[Excerpts from a dataset]
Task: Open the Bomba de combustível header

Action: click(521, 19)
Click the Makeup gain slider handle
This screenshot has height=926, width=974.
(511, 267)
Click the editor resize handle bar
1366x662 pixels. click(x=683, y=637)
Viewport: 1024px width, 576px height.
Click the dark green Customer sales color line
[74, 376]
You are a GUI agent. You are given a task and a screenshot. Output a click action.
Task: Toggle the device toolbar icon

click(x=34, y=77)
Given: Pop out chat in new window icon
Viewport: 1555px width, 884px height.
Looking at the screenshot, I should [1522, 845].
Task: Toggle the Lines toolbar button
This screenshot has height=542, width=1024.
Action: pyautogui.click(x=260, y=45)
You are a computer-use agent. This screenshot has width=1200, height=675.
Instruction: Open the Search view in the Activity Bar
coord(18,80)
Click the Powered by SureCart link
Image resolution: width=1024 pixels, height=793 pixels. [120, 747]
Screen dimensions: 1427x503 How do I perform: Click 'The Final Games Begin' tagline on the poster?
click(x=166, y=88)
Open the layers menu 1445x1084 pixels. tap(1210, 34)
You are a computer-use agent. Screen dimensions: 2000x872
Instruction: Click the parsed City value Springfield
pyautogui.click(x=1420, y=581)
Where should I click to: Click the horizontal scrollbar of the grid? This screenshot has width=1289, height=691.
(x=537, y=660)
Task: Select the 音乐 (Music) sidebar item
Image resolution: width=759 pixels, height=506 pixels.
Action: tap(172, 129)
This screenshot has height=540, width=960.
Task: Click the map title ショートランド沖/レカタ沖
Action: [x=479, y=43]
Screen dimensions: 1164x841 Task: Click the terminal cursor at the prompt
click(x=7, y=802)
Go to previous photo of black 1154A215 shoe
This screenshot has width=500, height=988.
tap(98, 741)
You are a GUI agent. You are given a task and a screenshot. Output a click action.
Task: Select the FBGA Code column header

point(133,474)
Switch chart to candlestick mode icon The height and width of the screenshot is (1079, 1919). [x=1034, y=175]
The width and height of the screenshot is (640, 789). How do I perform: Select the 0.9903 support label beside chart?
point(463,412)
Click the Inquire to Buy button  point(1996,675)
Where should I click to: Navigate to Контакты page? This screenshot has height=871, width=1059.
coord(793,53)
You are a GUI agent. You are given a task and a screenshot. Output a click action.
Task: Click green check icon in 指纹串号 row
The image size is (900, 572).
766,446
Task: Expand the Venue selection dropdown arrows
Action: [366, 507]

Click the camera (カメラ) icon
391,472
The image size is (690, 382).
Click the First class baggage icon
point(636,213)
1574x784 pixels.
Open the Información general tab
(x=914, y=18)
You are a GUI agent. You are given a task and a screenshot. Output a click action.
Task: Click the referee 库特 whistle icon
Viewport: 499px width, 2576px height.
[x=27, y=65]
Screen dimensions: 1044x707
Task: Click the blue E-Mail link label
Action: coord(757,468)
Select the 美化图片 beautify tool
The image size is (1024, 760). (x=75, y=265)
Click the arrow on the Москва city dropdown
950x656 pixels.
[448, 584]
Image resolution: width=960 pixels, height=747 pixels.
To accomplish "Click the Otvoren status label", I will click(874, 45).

Problem description: Reproduce each entry above character for character.

Exercise output:
Task: Open the Bomba de combustível header

Action: click(521, 19)
Click the Makeup gain slider handle
This screenshot has height=926, width=974.
(511, 267)
Click the editor resize handle bar
1366x662 pixels. click(x=683, y=637)
Viewport: 1024px width, 576px height.
Click the dark green Customer sales color line
[74, 376]
You are a GUI agent. You are given a task and a screenshot. Output a click action.
Task: Toggle the device toolbar icon

click(x=34, y=77)
Given: Pop out chat in new window icon
Viewport: 1555px width, 884px height.
Looking at the screenshot, I should [1522, 845].
Task: Toggle the Lines toolbar button
This screenshot has height=542, width=1024.
Action: pyautogui.click(x=260, y=45)
You are a computer-use agent. This screenshot has width=1200, height=675.
Instruction: Open the Search view in the Activity Bar
coord(18,80)
Click the Powered by SureCart link
Image resolution: width=1024 pixels, height=793 pixels. [120, 747]
Screen dimensions: 1427x503 How do I perform: Click 'The Final Games Begin' tagline on the poster?
click(x=166, y=88)
Open the layers menu 1445x1084 pixels. tap(1210, 34)
You are a computer-use agent. Screen dimensions: 2000x872
Instruction: Click the parsed City value Springfield
pyautogui.click(x=1420, y=581)
Where should I click to: Click the horizontal scrollbar of the grid? This screenshot has width=1289, height=691.
(x=537, y=660)
Task: Select the 音乐 (Music) sidebar item
Image resolution: width=759 pixels, height=506 pixels.
Action: tap(172, 129)
This screenshot has height=540, width=960.
Task: Click the map title ショートランド沖/レカタ沖
Action: [x=479, y=43]
Screen dimensions: 1164x841 Task: Click the terminal cursor at the prompt
click(x=7, y=802)
Go to previous photo of black 1154A215 shoe
This screenshot has width=500, height=988.
tap(98, 741)
You are a GUI agent. You are given a task and a screenshot. Output a click action.
Task: Select the FBGA Code column header

point(133,474)
Switch chart to candlestick mode icon The height and width of the screenshot is (1079, 1919). [x=1034, y=175]
The width and height of the screenshot is (640, 789). How do I perform: Select the 0.9903 support label beside chart?
point(463,412)
Click the Inquire to Buy button  point(1996,675)
Where should I click to: Navigate to Контакты page? This screenshot has height=871, width=1059.
coord(793,53)
You are a GUI agent. You are given a task and a screenshot. Output a click action.
Task: Click green check icon in 指纹串号 row
The image size is (900, 572).
766,446
Task: Expand the Venue selection dropdown arrows
Action: [366, 507]

Click the camera (カメラ) icon
391,472
The image size is (690, 382).
Click the First class baggage icon
point(636,213)
1574x784 pixels.
Open the Información general tab
(x=914, y=18)
You are a GUI agent. You are given a task and a screenshot. Output a click action.
Task: Click the referee 库特 whistle icon
Viewport: 499px width, 2576px height.
[x=27, y=65]
Screen dimensions: 1044x707
Task: Click the blue E-Mail link label
Action: coord(757,468)
Select the 美化图片 beautify tool
The image size is (1024, 760). (x=75, y=265)
Click the arrow on the Москва city dropdown
950x656 pixels.
[448, 584]
Image resolution: width=960 pixels, height=747 pixels.
To accomplish "Click the Otvoren status label", I will click(874, 45).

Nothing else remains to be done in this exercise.